→ Data shown:
_____

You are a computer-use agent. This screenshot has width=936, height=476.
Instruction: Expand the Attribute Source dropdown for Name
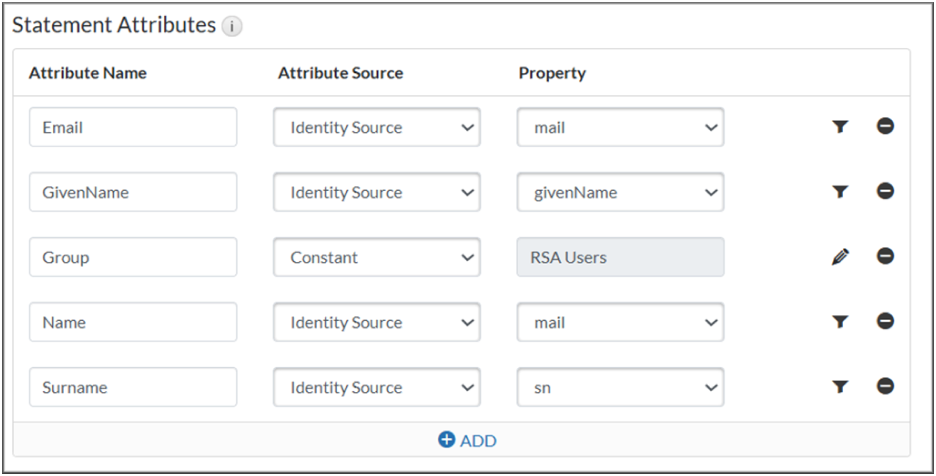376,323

_____

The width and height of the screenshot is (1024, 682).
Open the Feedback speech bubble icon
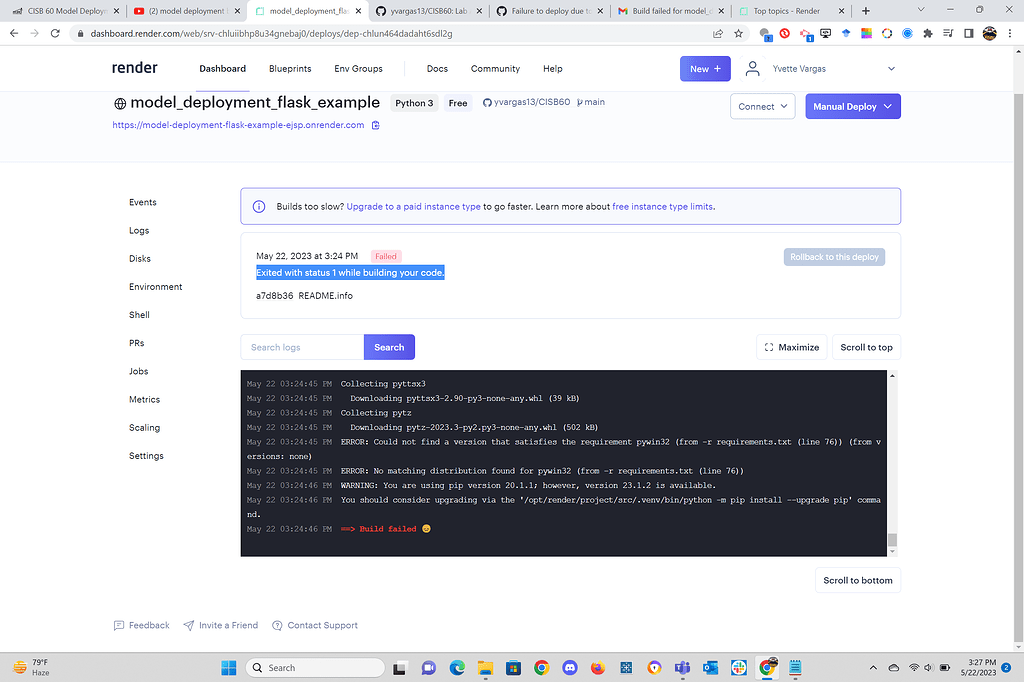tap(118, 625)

_____

→ Work instruction:
Return the lines above that include the string "width".

→ Result:
You are a computer-use agent. This screenshot has width=936, height=476.
The width and height of the screenshot is (1024, 682).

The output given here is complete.